Please join us at Backwater Angler from 11:00 AM till 2:00 PM next Saturday the 24th of August. Jerry will be stopping in to talk about bamboo and you’ll have an opportunity to cast some beautiful Sweetgrass bamboo fly rods. Please RSVP at 410-357-9557.
Thanks to Sweetgrass for the use of the following bio of Jerry: Sweetgrass Rods website:
Jerry Kustich has been a part of the “Boo Boy” team for the past twenty years learning the many intricacies of rod building. Always found on a stream testing anything from flies to waders to pentagonal bamboo designs, he has become an outspoken advocate for public access to Montana’s rivers. Author, writer, devoted environmentalist, rod designer, and dedicated angler, he spends much time on the road as a fly fishing ambassador lecturing on and representing the ideals for which all serious fly anglers stand.

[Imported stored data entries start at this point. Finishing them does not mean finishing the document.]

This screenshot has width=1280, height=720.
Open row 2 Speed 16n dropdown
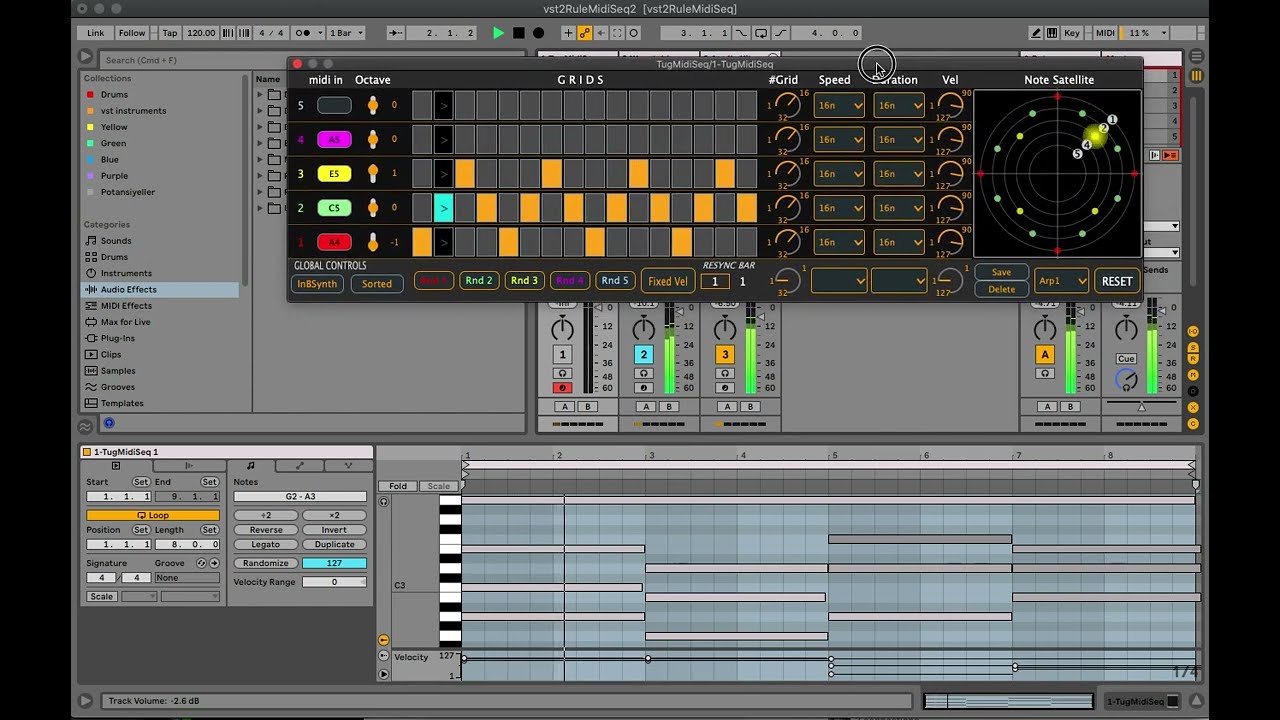(838, 208)
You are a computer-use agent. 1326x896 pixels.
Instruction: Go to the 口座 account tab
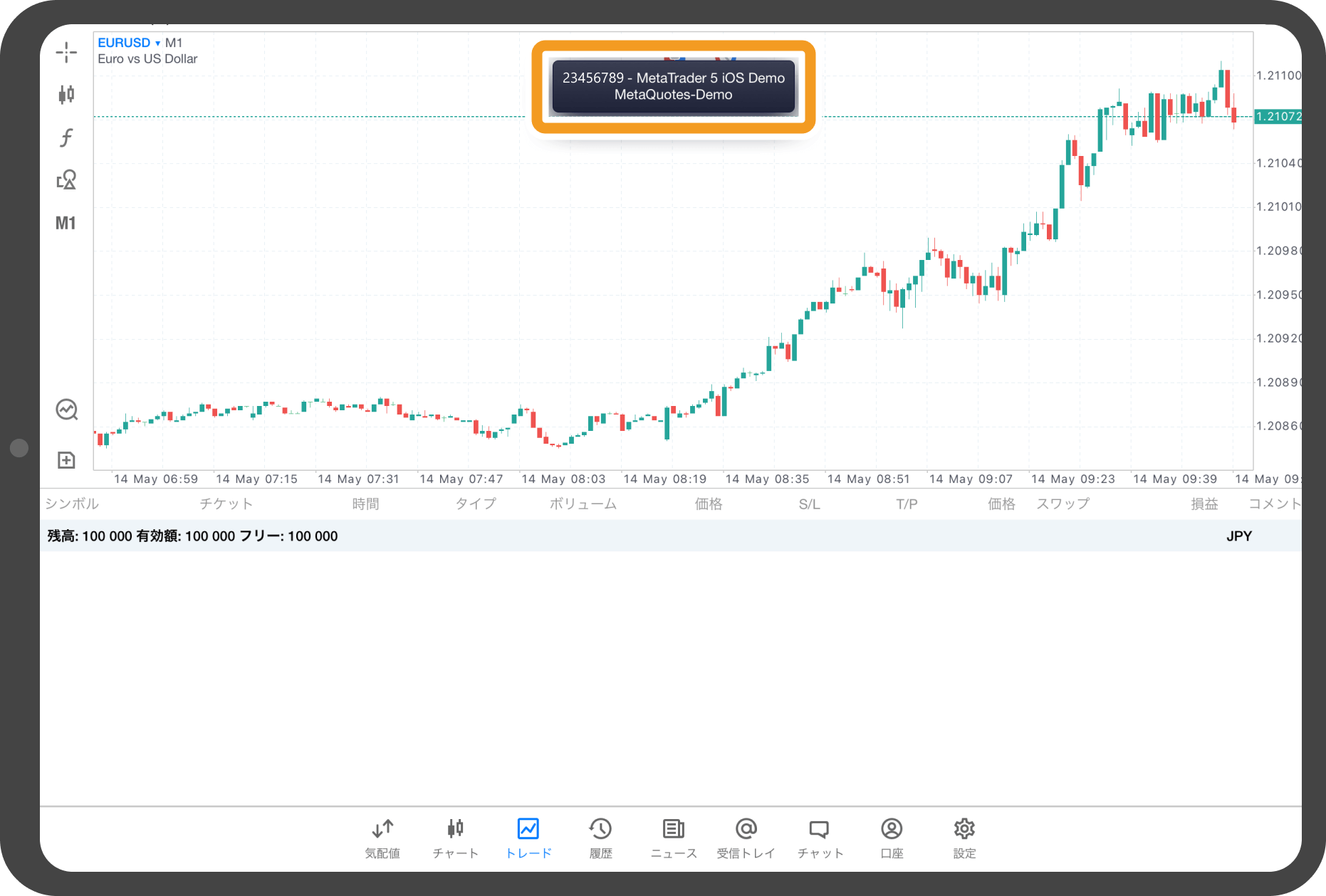pos(892,838)
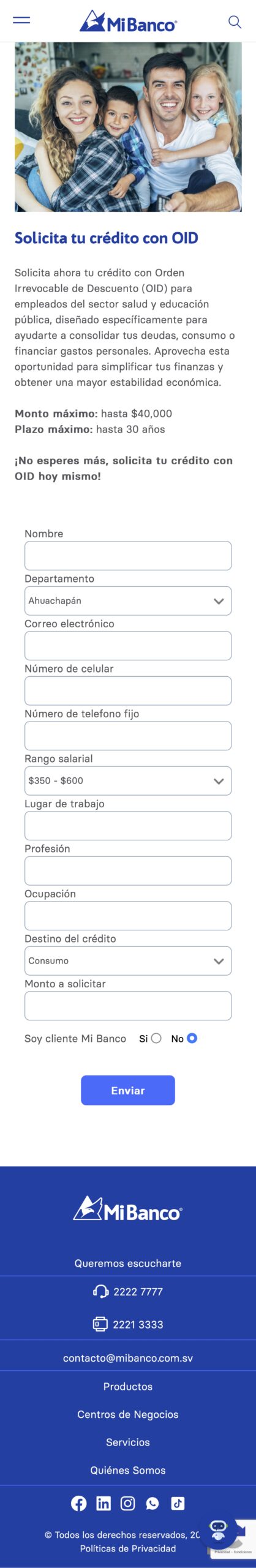
Task: Click the Correo electrónico input field
Action: click(128, 646)
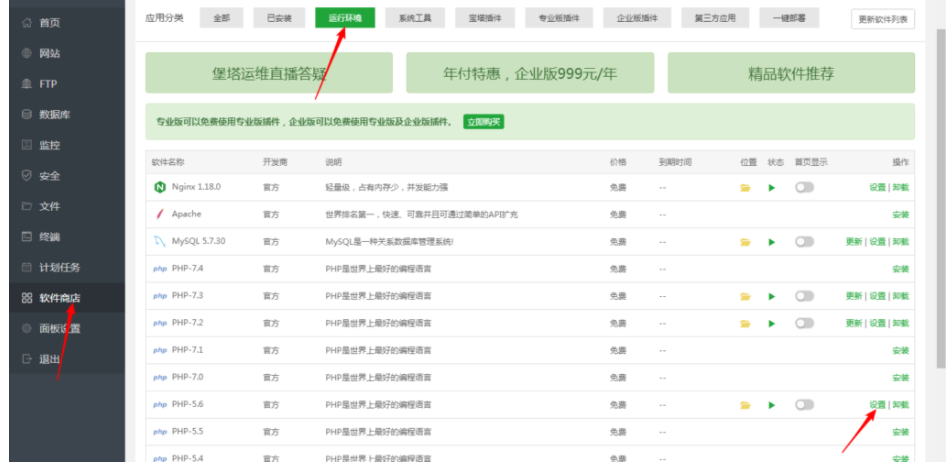Click 安装 link for Apache
This screenshot has width=946, height=471.
[x=900, y=215]
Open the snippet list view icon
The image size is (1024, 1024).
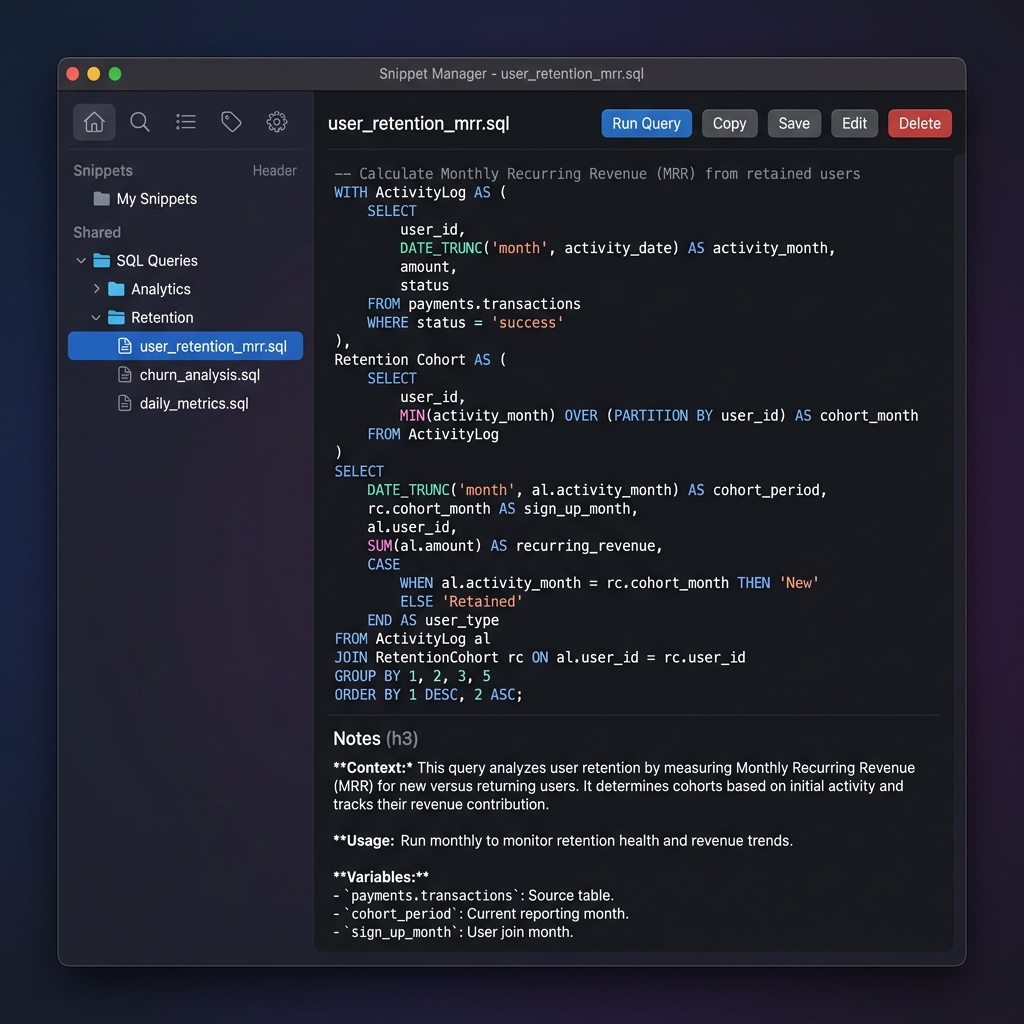(185, 122)
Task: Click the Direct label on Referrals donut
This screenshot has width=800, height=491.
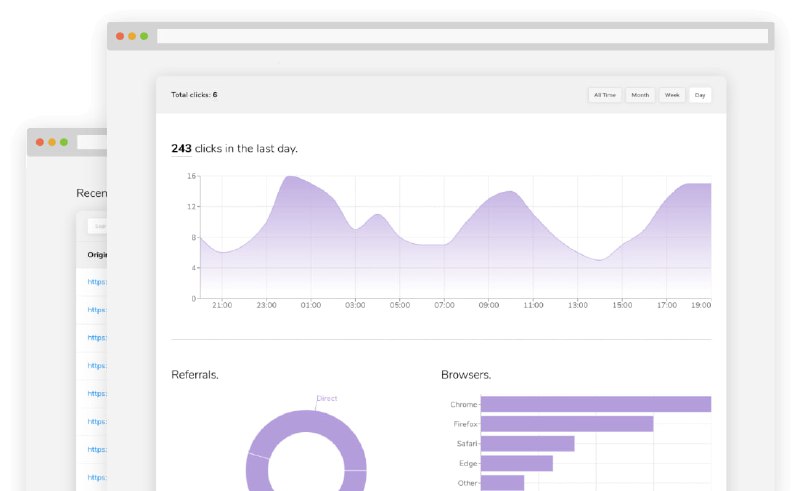Action: click(x=327, y=398)
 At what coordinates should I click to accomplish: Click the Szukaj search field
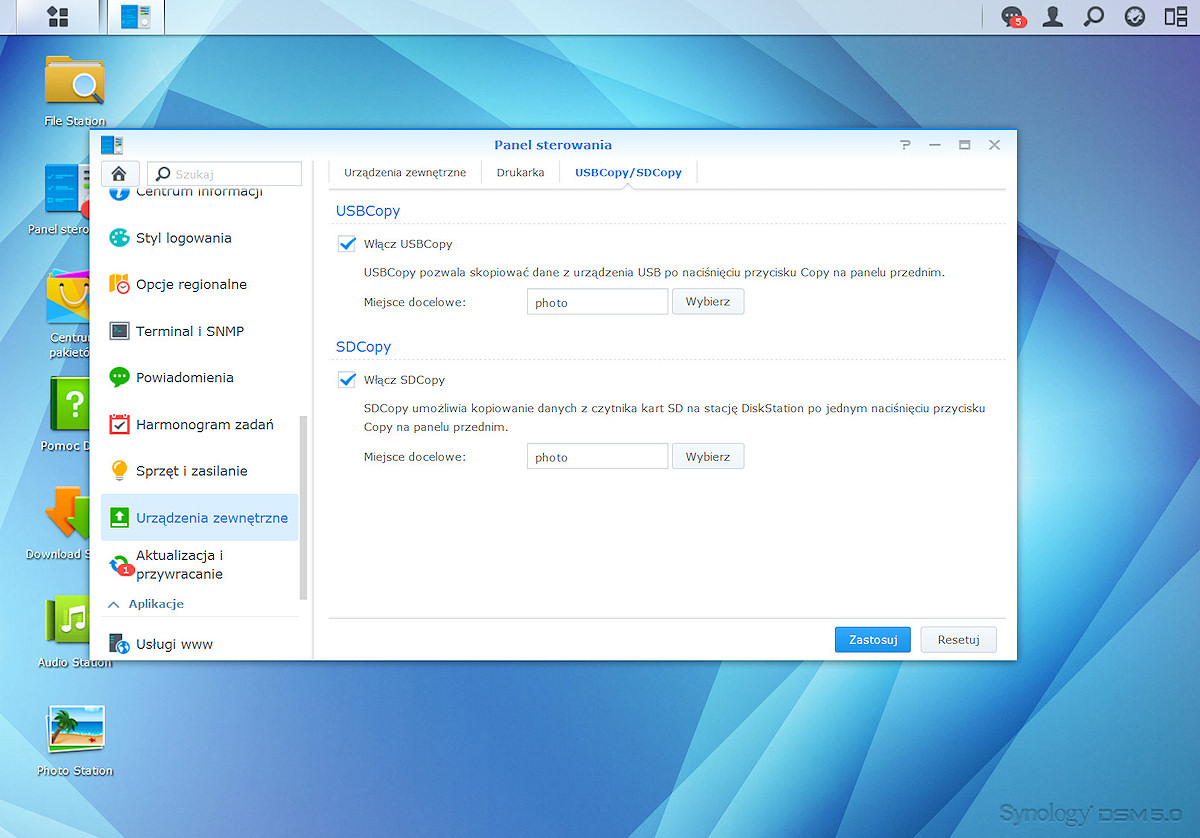click(225, 173)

The Gunpowder River is flowing at 110 Cfs, is 55 degrees and clear. Bwo’s, Tricos and Caddis are all part of the mix now that the water has reached the mid 50′s. As the following report indicates, insect and fish activity is closely linked to water temperature.Thanks to Gary for the stream report from August 10
Fished the upper section of the river on Saturday 8/10 and had some ‘maddening’ fun with the tricos. It still amazes me how the fish can see those things but I took a lot of hits and landed quite a few fish using a reverse hackle pattern. At about 6:30 pm the water looked like a missle launch site with fish coming out of the water up and down the river. Earlier in the day I started with a #16 dry tan caddis and landed two fish but it stopped producing which surprised me because I caught a fish on the very first cast of the day. I switched to a grey ghost but unfortunately I lost it when a good size fish took a hard swipe and broke the line. That’s when I switched to the trico. I fished a long leader at around 14 feet but didn’t go down to 8x. There was some nice mist hanging over the water and that appeared to keep the fish from spooking and in an active feeding mode.
All in all another great day fishing the GP.